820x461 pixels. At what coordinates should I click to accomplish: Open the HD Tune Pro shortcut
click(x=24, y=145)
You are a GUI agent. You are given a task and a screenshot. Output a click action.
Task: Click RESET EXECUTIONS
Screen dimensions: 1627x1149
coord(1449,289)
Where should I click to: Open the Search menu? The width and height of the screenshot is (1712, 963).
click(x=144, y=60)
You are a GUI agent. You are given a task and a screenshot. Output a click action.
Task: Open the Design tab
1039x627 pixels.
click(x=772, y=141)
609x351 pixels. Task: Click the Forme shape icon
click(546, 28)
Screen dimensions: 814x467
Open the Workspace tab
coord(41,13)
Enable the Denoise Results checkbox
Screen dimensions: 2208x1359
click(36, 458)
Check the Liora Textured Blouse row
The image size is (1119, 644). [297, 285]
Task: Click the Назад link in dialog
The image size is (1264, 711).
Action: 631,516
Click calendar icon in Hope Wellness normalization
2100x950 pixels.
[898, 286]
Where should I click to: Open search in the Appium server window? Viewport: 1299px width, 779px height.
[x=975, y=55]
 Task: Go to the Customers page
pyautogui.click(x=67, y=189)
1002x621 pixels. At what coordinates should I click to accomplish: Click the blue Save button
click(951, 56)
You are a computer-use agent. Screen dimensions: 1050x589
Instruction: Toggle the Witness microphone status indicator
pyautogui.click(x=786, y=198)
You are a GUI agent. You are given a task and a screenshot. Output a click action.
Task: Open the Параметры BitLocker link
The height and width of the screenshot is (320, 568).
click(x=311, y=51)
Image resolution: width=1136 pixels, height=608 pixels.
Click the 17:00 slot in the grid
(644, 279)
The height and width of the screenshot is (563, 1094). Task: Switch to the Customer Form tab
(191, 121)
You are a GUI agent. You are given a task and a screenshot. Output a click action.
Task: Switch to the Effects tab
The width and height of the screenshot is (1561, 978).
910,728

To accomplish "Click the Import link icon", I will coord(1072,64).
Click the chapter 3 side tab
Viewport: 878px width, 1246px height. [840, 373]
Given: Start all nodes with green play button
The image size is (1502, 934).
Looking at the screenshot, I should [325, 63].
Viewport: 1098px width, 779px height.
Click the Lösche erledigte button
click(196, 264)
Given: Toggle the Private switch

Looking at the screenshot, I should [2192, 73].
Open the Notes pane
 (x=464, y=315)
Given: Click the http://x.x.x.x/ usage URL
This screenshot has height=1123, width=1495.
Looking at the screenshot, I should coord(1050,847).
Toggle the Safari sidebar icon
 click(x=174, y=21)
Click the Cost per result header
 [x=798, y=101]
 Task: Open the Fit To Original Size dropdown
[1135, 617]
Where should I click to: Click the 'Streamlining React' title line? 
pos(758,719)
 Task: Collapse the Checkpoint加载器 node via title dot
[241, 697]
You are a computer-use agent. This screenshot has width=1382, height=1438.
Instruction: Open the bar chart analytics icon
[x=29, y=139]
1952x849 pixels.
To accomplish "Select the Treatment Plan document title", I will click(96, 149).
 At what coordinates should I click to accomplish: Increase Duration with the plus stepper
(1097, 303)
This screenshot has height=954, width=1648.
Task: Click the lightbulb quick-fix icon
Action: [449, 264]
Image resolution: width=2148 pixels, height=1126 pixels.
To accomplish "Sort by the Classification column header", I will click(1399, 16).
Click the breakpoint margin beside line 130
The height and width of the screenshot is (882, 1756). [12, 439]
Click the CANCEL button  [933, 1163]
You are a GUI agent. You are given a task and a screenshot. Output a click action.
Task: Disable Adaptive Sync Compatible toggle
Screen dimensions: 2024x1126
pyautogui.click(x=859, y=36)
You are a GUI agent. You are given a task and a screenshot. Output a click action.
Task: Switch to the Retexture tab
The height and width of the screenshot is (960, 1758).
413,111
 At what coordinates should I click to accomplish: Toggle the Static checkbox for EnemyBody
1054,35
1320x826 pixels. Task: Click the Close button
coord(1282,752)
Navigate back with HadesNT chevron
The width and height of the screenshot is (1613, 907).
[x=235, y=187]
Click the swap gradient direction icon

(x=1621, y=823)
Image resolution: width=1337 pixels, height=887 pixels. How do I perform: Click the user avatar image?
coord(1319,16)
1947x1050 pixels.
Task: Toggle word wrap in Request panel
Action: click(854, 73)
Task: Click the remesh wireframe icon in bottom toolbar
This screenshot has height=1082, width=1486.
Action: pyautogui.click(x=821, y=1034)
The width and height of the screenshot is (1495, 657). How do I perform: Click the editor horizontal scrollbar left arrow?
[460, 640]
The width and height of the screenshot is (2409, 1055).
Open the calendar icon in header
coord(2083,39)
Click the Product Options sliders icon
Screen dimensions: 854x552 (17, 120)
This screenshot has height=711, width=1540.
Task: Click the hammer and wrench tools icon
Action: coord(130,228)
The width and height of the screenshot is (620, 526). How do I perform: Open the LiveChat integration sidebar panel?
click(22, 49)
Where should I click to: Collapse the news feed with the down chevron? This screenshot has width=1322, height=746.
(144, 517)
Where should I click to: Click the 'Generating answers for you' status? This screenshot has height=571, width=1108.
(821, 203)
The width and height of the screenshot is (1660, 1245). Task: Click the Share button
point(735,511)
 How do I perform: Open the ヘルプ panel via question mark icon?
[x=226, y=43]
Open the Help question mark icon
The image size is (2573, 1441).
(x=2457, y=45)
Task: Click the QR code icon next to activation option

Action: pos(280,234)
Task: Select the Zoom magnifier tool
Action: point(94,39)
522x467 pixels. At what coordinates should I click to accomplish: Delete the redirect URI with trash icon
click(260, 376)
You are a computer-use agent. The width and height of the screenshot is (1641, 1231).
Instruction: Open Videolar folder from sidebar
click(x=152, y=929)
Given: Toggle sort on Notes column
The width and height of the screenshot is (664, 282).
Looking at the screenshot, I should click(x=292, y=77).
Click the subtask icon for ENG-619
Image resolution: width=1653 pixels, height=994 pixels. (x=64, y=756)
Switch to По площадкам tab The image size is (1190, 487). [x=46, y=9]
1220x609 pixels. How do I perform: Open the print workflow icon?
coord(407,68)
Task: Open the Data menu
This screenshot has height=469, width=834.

◆ ◆ ◆ ◆ ◆

Every line of the data above should be reproduced word for word.

820x461 pixels. At what coordinates should I click to accomplish: Open the HD Tune Pro shortcut
click(x=24, y=145)
You are a GUI agent. You are given a task and a screenshot. Output a click action.
Task: Click RESET EXECUTIONS
Screen dimensions: 1627x1149
coord(1449,289)
Where should I click to: Open the Search menu? The width and height of the screenshot is (1712, 963).
click(x=144, y=60)
You are a GUI agent. You are given a task and a screenshot. Output a click action.
Task: Open the Design tab
1039x627 pixels.
click(x=772, y=141)
609x351 pixels. Task: Click the Forme shape icon
click(546, 28)
Screen dimensions: 814x467
Open the Workspace tab
coord(41,13)
Enable the Denoise Results checkbox
Screen dimensions: 2208x1359
click(36, 458)
Check the Liora Textured Blouse row
The image size is (1119, 644). [297, 285]
Task: Click the Назад link in dialog
The image size is (1264, 711).
Action: 631,516
Click calendar icon in Hope Wellness normalization
2100x950 pixels.
[898, 286]
Where should I click to: Open search in the Appium server window? Viewport: 1299px width, 779px height.
[x=975, y=55]
 Task: Go to the Customers page
pyautogui.click(x=67, y=189)
1002x621 pixels. At what coordinates should I click to accomplish: Click the blue Save button
click(951, 56)
You are a computer-use agent. Screen dimensions: 1050x589
Instruction: Toggle the Witness microphone status indicator
pyautogui.click(x=786, y=198)
You are a GUI agent. You are given a task and a screenshot. Output a click action.
Task: Open the Параметры BitLocker link
The height and width of the screenshot is (320, 568).
click(x=311, y=51)
Image resolution: width=1136 pixels, height=608 pixels.
Click the 17:00 slot in the grid
(644, 279)
The height and width of the screenshot is (563, 1094). Task: Switch to the Customer Form tab
(191, 121)
You are a GUI agent. You are given a task and a screenshot. Output a click action.
Task: Switch to the Effects tab
The width and height of the screenshot is (1561, 978).
910,728

To accomplish "Click the Import link icon", I will coord(1072,64).
Click the chapter 3 side tab
Viewport: 878px width, 1246px height. [840, 373]
Given: Start all nodes with green play button
The image size is (1502, 934).
Looking at the screenshot, I should [325, 63].
Viewport: 1098px width, 779px height.
Click the Lösche erledigte button
click(196, 264)
Given: Toggle the Private switch

Looking at the screenshot, I should [2192, 73].
Open the Notes pane
 (x=464, y=315)
Given: Click the http://x.x.x.x/ usage URL
This screenshot has height=1123, width=1495.
Looking at the screenshot, I should coord(1050,847).
Toggle the Safari sidebar icon
 click(x=174, y=21)
Click the Cost per result header
 [x=798, y=101]
 Task: Open the Fit To Original Size dropdown
[1135, 617]
Where should I click to: Click the 'Streamlining React' title line? 
pos(758,719)
 Task: Collapse the Checkpoint加载器 node via title dot
[241, 697]
You are a computer-use agent. This screenshot has width=1382, height=1438.
Instruction: Open the bar chart analytics icon
[x=29, y=139]
1952x849 pixels.
To accomplish "Select the Treatment Plan document title", I will click(96, 149).
 At what coordinates should I click to accomplish: Increase Duration with the plus stepper
(1097, 303)
This screenshot has height=954, width=1648.
Task: Click the lightbulb quick-fix icon
Action: [449, 264]
Image resolution: width=2148 pixels, height=1126 pixels.
To accomplish "Sort by the Classification column header", I will click(1399, 16).
Click the breakpoint margin beside line 130
The height and width of the screenshot is (882, 1756). [12, 439]
Click the CANCEL button  [933, 1163]
You are a GUI agent. You are given a task and a screenshot. Output a click action.
Task: Disable Adaptive Sync Compatible toggle
Screen dimensions: 2024x1126
pyautogui.click(x=859, y=36)
You are a GUI agent. You are given a task and a screenshot. Output a click action.
Task: Switch to the Retexture tab
The height and width of the screenshot is (960, 1758).
413,111
 At what coordinates should I click to accomplish: Toggle the Static checkbox for EnemyBody
1054,35
1320x826 pixels. Task: Click the Close button
coord(1282,752)
Navigate back with HadesNT chevron
The width and height of the screenshot is (1613, 907).
[x=235, y=187]
Click the swap gradient direction icon

(x=1621, y=823)
Image resolution: width=1337 pixels, height=887 pixels. How do I perform: Click the user avatar image?
coord(1319,16)
1947x1050 pixels.
Task: Toggle word wrap in Request panel
Action: click(854, 73)
Task: Click the remesh wireframe icon in bottom toolbar
This screenshot has height=1082, width=1486.
Action: pyautogui.click(x=821, y=1034)
The width and height of the screenshot is (1495, 657). How do I perform: Click the editor horizontal scrollbar left arrow?
[460, 640]
The width and height of the screenshot is (2409, 1055).
Open the calendar icon in header
coord(2083,39)
Click the Product Options sliders icon
Screen dimensions: 854x552 (17, 120)
This screenshot has height=711, width=1540.
Task: Click the hammer and wrench tools icon
Action: coord(130,228)
The width and height of the screenshot is (620, 526). How do I perform: Open the LiveChat integration sidebar panel?
click(22, 49)
Where should I click to: Collapse the news feed with the down chevron? This screenshot has width=1322, height=746.
(144, 517)
Where should I click to: Click the 'Generating answers for you' status? This screenshot has height=571, width=1108.
(821, 203)
The width and height of the screenshot is (1660, 1245). Task: Click the Share button
point(735,511)
 How do I perform: Open the ヘルプ panel via question mark icon?
[x=226, y=43]
Open the Help question mark icon
The image size is (2573, 1441).
(x=2457, y=45)
Task: Click the QR code icon next to activation option

Action: pos(280,234)
Task: Select the Zoom magnifier tool
Action: point(94,39)
522x467 pixels. At what coordinates should I click to accomplish: Delete the redirect URI with trash icon
click(260, 376)
You are a computer-use agent. The width and height of the screenshot is (1641, 1231).
Instruction: Open Videolar folder from sidebar
click(x=152, y=929)
Given: Toggle sort on Notes column
The width and height of the screenshot is (664, 282).
Looking at the screenshot, I should click(x=292, y=77).
Click the subtask icon for ENG-619
Image resolution: width=1653 pixels, height=994 pixels. (x=64, y=756)
Switch to По площадкам tab The image size is (1190, 487). [x=46, y=9]
1220x609 pixels. How do I perform: Open the print workflow icon?
coord(407,68)
Task: Open the Data menu
This screenshot has height=469, width=834.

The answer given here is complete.